▶ [WORK TO COMPLETE]: Write out exactly the lines between the line containing "The image size is (1905, 997)." and the end of the records, counting both ends, and leave out all pictures.

== INPUT DATA

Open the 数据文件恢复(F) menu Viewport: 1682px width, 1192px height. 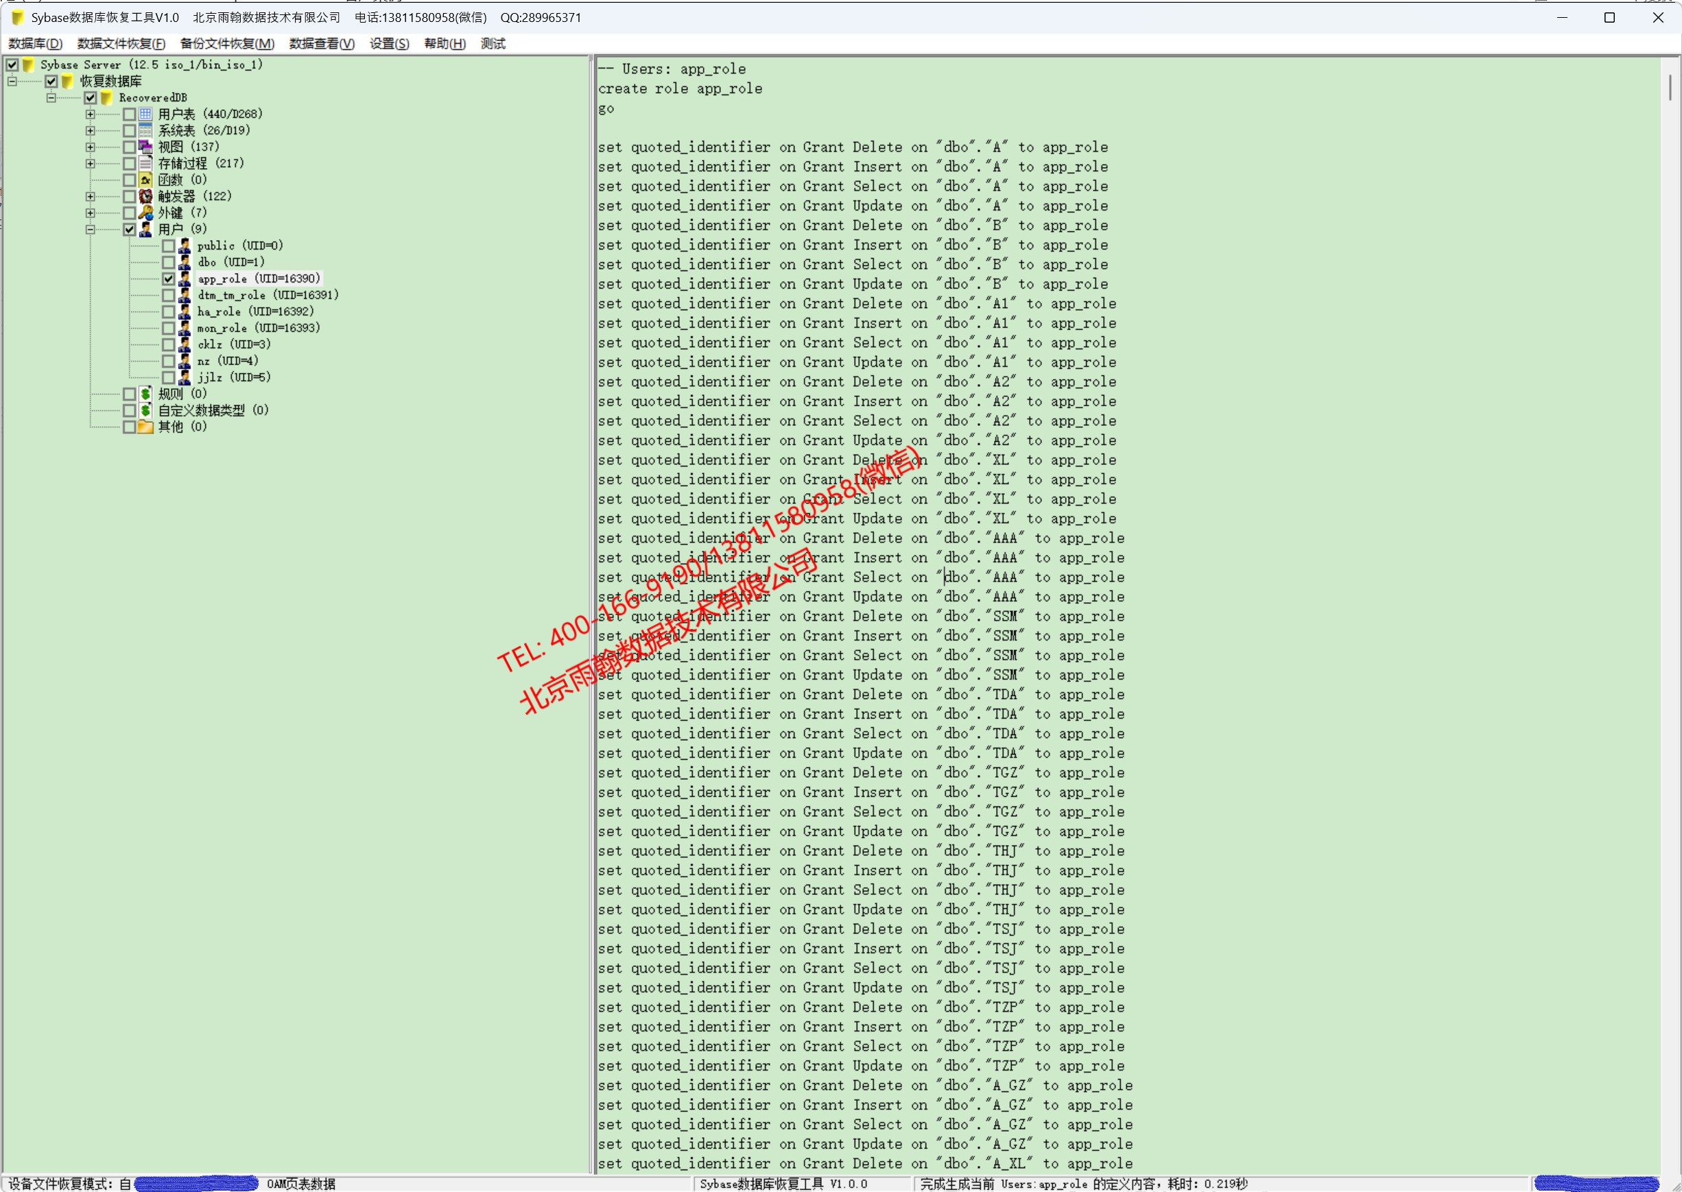pos(121,44)
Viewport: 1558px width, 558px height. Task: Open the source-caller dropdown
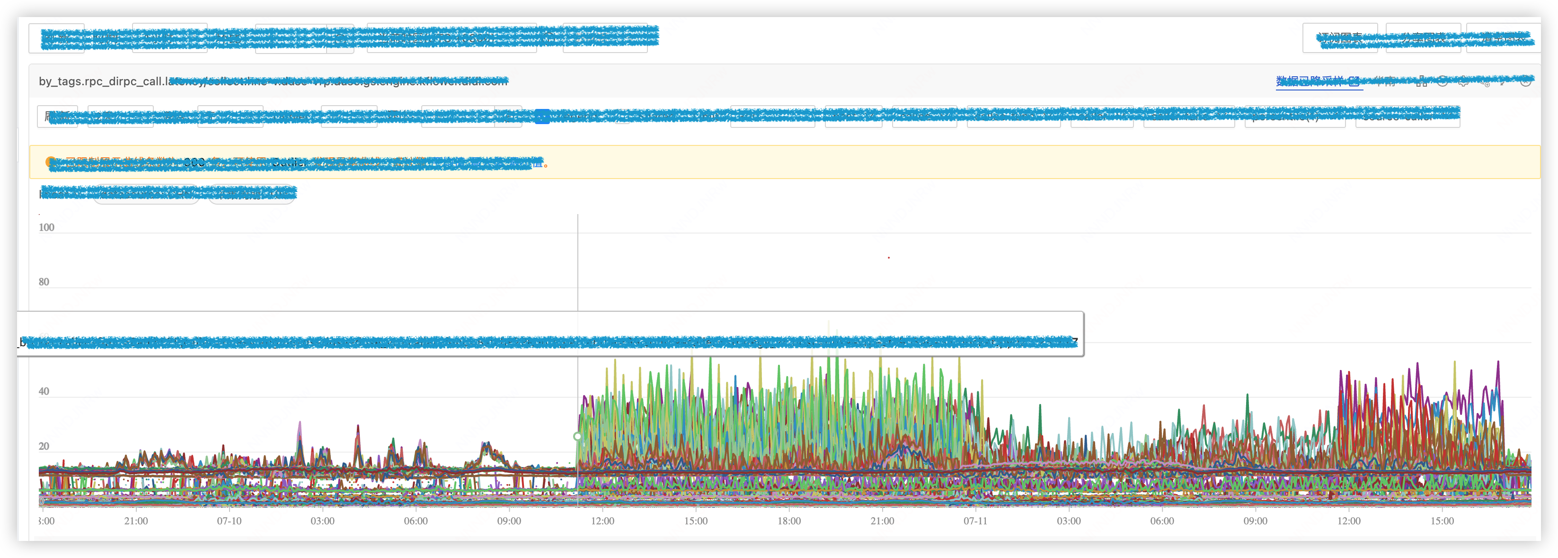point(1407,116)
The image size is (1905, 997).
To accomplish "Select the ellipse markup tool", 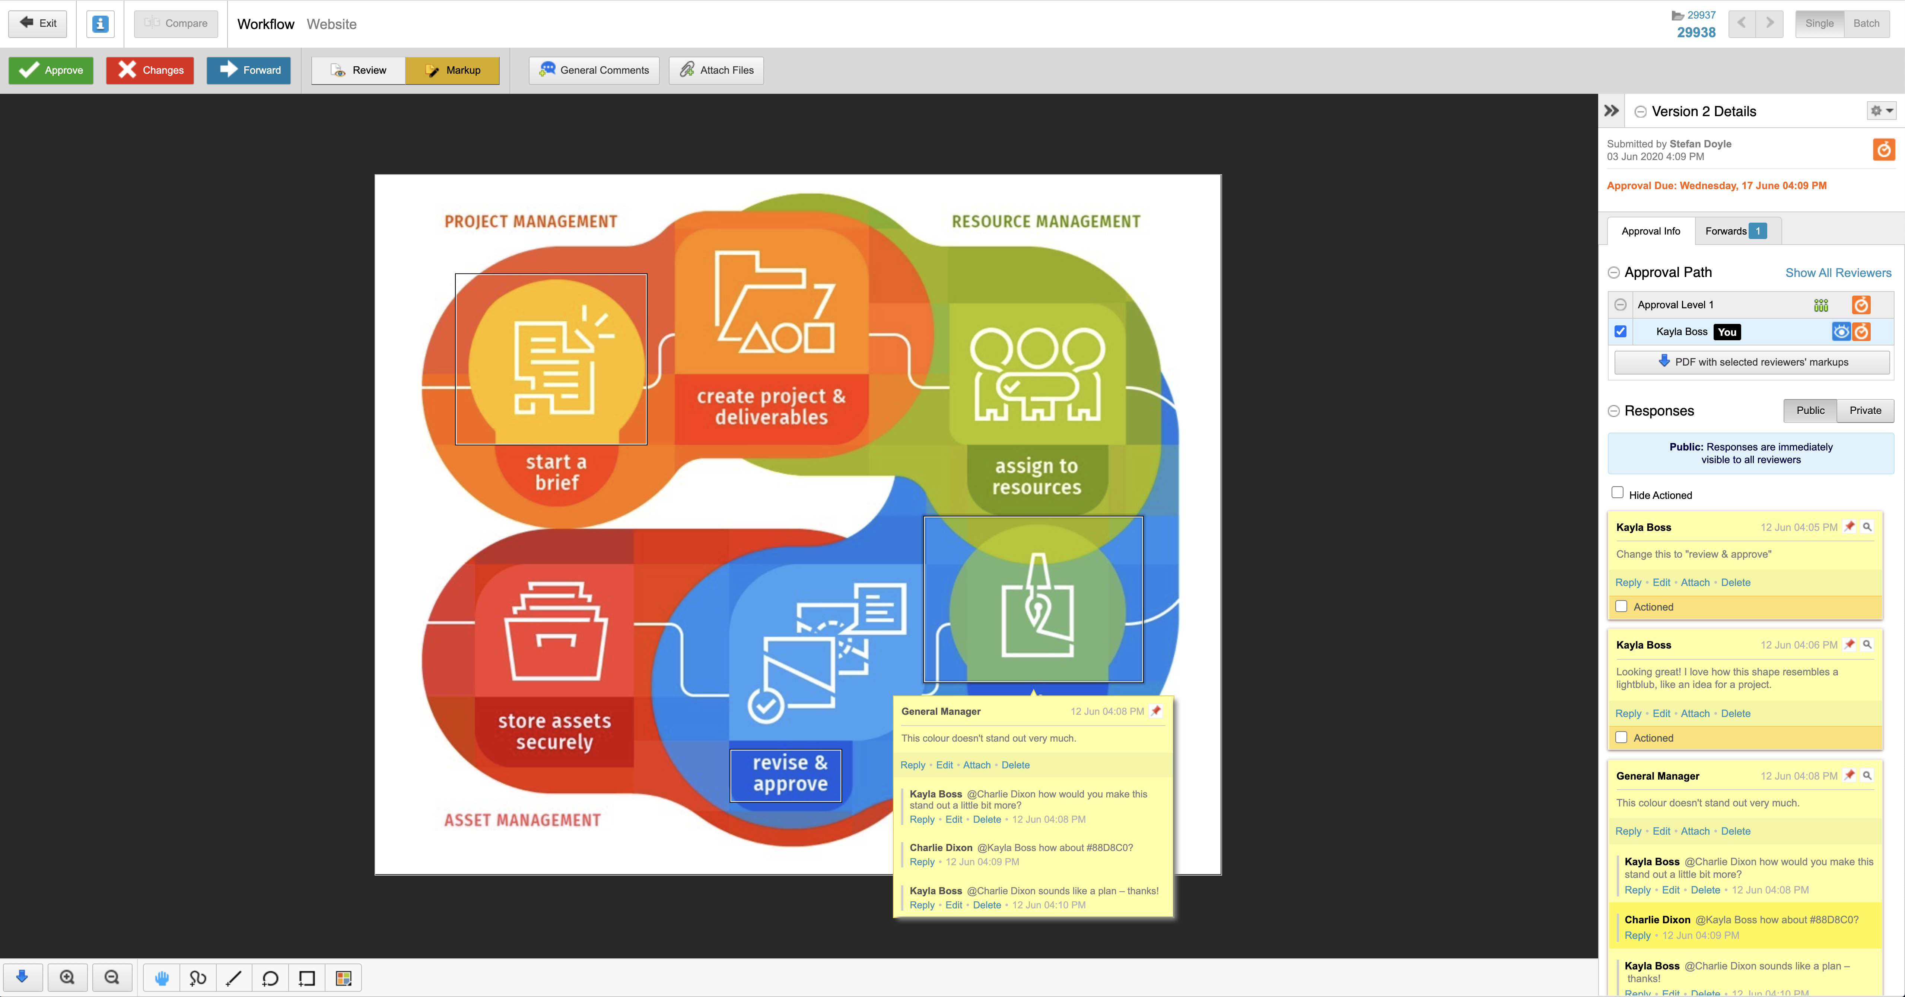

====

▶ [OUTPUT FOR THIS TASK]:
The image size is (1905, 997).
To accomplish "Select the ellipse markup tool", 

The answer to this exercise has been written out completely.